Zaqueo es un hombre muy rico, jefe de publicanos, es decir, jefe de los cobradores de impuestos; queda claro que todos los bienes que posee no le han dado la felicidad que él anda buscando, por eso “trataba de ver quién era Jesús”; “su corazón estará inquieto hasta que encuentre a Jesús”; pero en ese deseo de conocer a Jesús se le presentan obstáculos: “pero no lo lograba a causa del gentío, porque era pequeño de estatura”. Y algo que muy posiblemente no estaba en los “planes” de Zaqueo y de la gente que están ahí es la actitud de Jesús ante la cercanía del hombre bajito: inesperadamente el Señor Jesús se detiene exactamente debajo del árbol donde se ha subido Zaqueo para poder verlo cuando pase por ahí, lo mira a los ojos y pronuncia su nombre: “Zaqueo” y lo invita: “bájate pronto, porque hoy tengo que hospedarme en tu casa”. El corazón de Zaqueo da un vuelco, me imagino que hasta se le subió la presión, lo totalmente impensado sucede: la posibilidad de no sólo ver a Jesús, sino de estar con Él, platicar, intimar, ser amigos.
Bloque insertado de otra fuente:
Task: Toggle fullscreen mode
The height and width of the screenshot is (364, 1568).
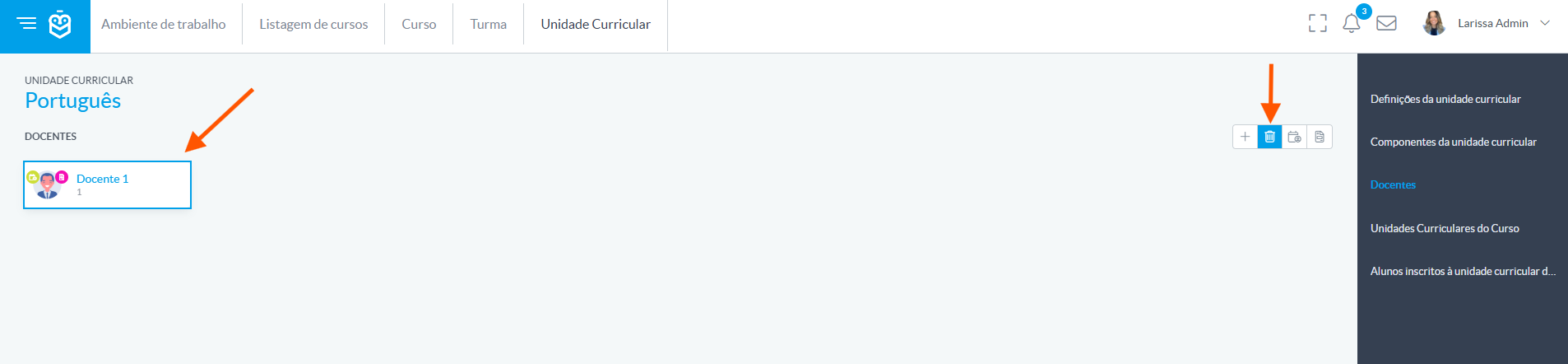Action: [x=1318, y=24]
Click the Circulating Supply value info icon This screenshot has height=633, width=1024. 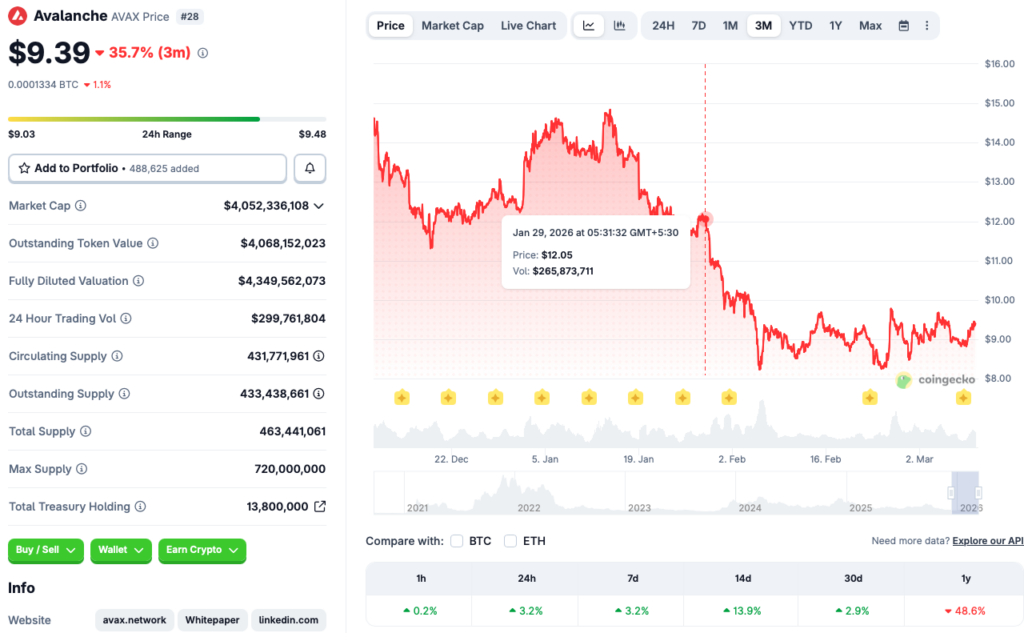(x=319, y=356)
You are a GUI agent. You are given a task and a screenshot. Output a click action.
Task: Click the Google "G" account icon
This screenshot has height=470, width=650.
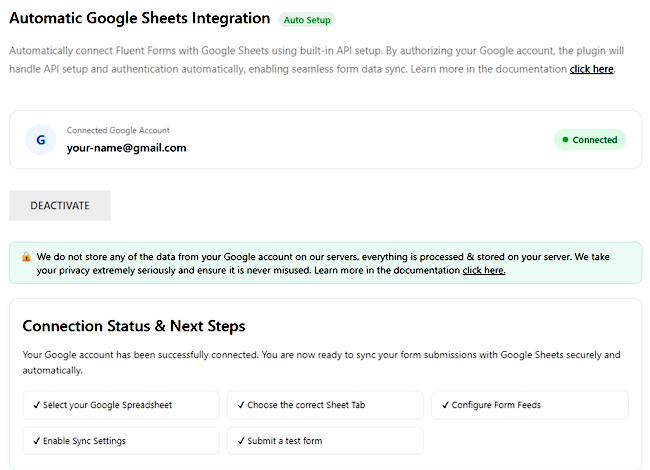(40, 140)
Qué emocionante e inolvidable debe haber sido ese momento para Zaqueo pues reacciona así: “él se dio prisa en bajar y lo recibió muy contento”. El evangelista no nos da más detalles de ese encuentro íntimo entre Jesús y Zaqueo, sólo nos aclara que momentos después el hombre rico anuncia su conversión al ofrecer su riqueza para los pobres y a los que ha defraudado. La narración es culminada con la sentencia de Jesús: “Hoy ha llegado la salvación a esta casa…”, quiere decir a Zaqueo y todos los que viven con él.
MENSAJE:
1. Cuando nosotros buscamos al Señor, Él ya nos ha estado buscando primero.
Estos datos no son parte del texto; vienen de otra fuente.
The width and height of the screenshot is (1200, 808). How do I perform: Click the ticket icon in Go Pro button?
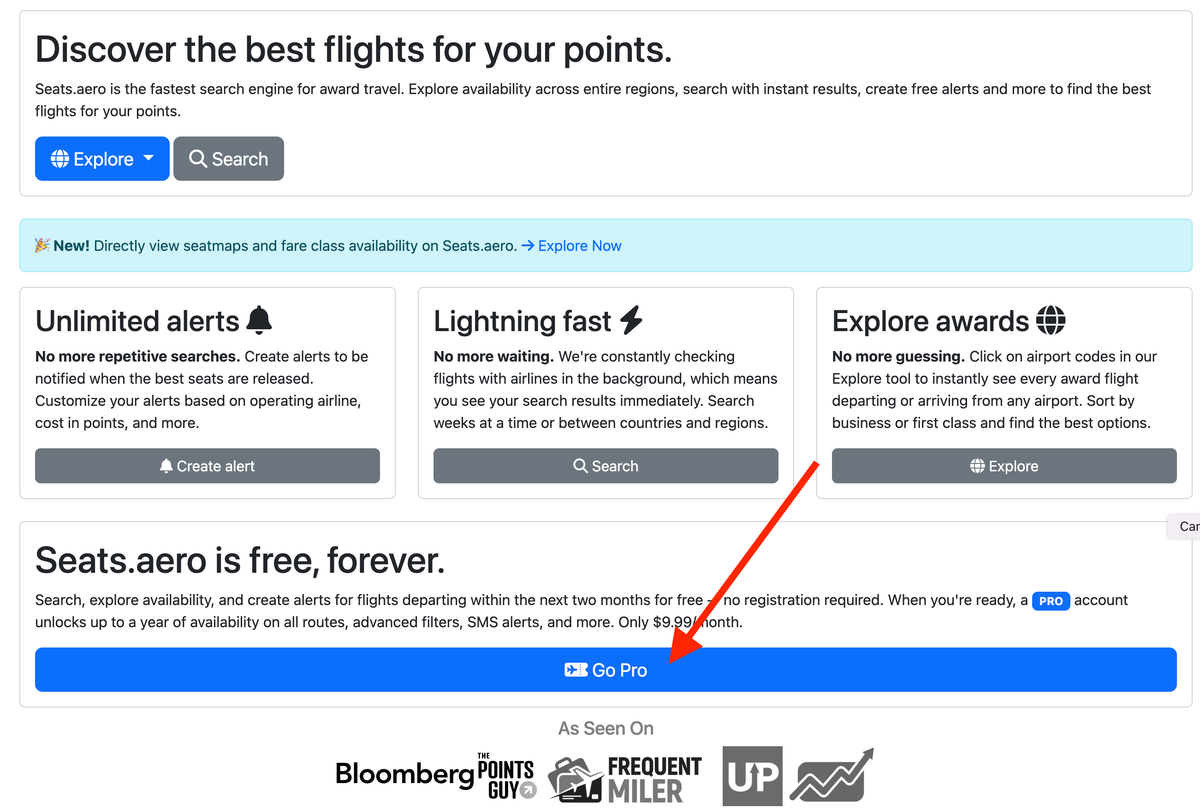pyautogui.click(x=575, y=670)
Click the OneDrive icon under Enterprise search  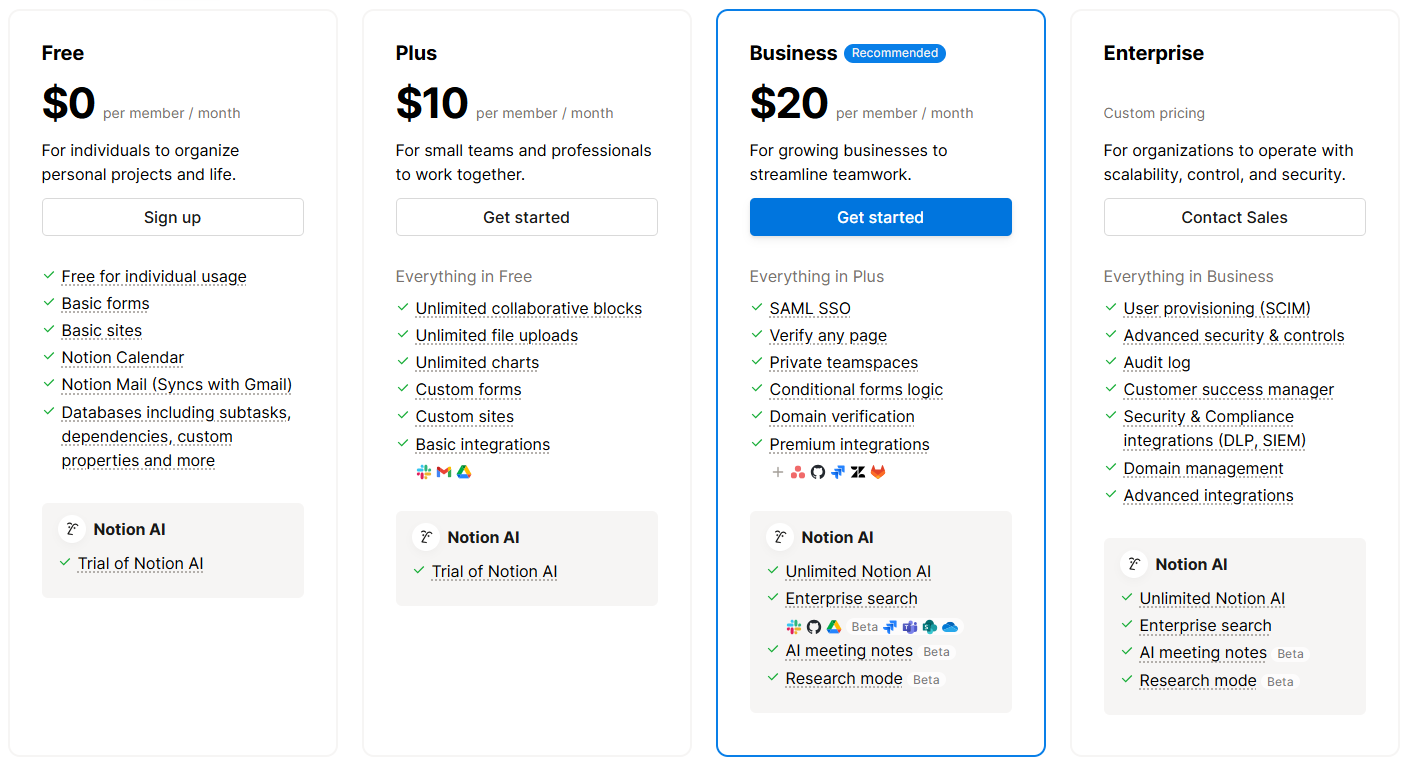(x=950, y=627)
2. Si no lo hemos buscado, de todos modos Él nos busca.
3. Él está deseoso de acercársenos para abrazarnos con su perdón y cariño.
4. Ante los obstáculos, Zaqueo no se desanima. Nosotros invoquemos la fuerza del Espíritu para buscar siempre a Cristo aunque se nos presenten muchas barreras. “el que persevere hasta el final ese se salvará” (Mc 13,13)
5. Nos llama por nuestro nombre personal porque para Él, cada ser humano es único e irrepetible. Para Él no somos “fabricados” en serie, sino “creados a imagen y semejanza de Dios” (Gen 1,26)
6. Nos ofrece su presencia, su ser, su persona, para que seamos sus grandes amigos y vivamos con Él. Esto es lo que nos da precisamente el Sacramento de la Eucaristía (misa).
7. Nuestro encuentro con el Señor Jesús nos lleva a la CONVERSIÓN, es decir, a dejarnos transformar por Él y eso lo expresaremos en nuestra nueva forma de vivir: “hombres nuevos” que aman, sirven y son como Cristo.
Que la Santísima Virgen nos ayude a todos a tener la disposición de Zaqueo y plenificarnos con la presencia de nuestro Señor en nuestras existencias.